An attendee raised an interesting question about the format that everybody would agree to use to represent the data. I was surprised by the answer. It seems that so far they do not believe that this is a concern, not to say they don't care, but almost. For freebase, the main concern and most challenging part of the data representation is to have a unique identifier. I am not quite sure I agree on that part. Yes, this is important, even mandatory, but there is also the need to define or use a known format to represent this data, (RDF for example) so that we can source this data. To be semantic data, it needs to be both identifiable and readable. And I do not see the point of publishing data on the web if it is not ready to use.
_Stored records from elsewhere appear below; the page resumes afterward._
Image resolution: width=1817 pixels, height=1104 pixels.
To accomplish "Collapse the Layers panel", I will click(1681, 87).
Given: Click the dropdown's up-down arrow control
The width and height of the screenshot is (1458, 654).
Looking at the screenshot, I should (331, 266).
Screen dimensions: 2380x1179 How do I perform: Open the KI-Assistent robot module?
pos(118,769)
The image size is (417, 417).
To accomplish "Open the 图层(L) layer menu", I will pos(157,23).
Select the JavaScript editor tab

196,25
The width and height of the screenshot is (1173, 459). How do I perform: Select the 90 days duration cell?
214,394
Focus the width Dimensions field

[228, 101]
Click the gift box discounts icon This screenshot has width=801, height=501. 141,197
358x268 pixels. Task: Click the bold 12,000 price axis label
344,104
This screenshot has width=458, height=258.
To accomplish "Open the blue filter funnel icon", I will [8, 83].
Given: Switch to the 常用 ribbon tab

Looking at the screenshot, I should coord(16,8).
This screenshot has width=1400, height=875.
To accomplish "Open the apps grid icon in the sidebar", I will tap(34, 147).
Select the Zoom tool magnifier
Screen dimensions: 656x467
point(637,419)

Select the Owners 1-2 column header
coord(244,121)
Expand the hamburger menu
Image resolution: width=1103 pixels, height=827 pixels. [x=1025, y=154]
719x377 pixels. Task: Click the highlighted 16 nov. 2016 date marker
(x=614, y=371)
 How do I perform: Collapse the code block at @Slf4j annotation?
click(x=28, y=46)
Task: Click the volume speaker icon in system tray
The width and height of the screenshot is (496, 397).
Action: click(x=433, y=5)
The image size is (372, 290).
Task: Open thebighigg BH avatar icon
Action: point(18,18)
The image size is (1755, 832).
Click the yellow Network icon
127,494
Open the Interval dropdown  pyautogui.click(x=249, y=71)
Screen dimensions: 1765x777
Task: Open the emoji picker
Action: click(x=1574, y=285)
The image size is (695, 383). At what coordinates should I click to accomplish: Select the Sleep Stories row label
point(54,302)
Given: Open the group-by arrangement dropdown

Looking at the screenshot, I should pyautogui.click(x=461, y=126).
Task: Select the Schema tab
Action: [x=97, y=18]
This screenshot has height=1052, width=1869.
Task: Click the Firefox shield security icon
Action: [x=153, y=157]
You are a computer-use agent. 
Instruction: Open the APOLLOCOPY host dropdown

Just for fun, look at Rewrite or Refactor: When to Declare Technical Bankruptcy, it might sounds familiar to you...

CubicWeb presentation went well, an interested audience which was very happy to see that we could aggregate multiple types of sources in a CubicWeb application. Of course, it would be even better if we would support an RDF source such as dbpedia: don't worry that's going to happen. Also what raised an interest is the semantic views already integrated in the framework such as SIOC, OWL, FOAF, DOAP that you can find in blog entries (sioc), schema (owl), user (foaf), project (doap).

 

RDF Resource Description Framework Icon OWL Button - microformats JSON - RSS dublincore DOAP SIOC - FOAF

By providing a platform for using data from multiple sources and publishing semantic data, CubicWeb is already a piece of the web of open data!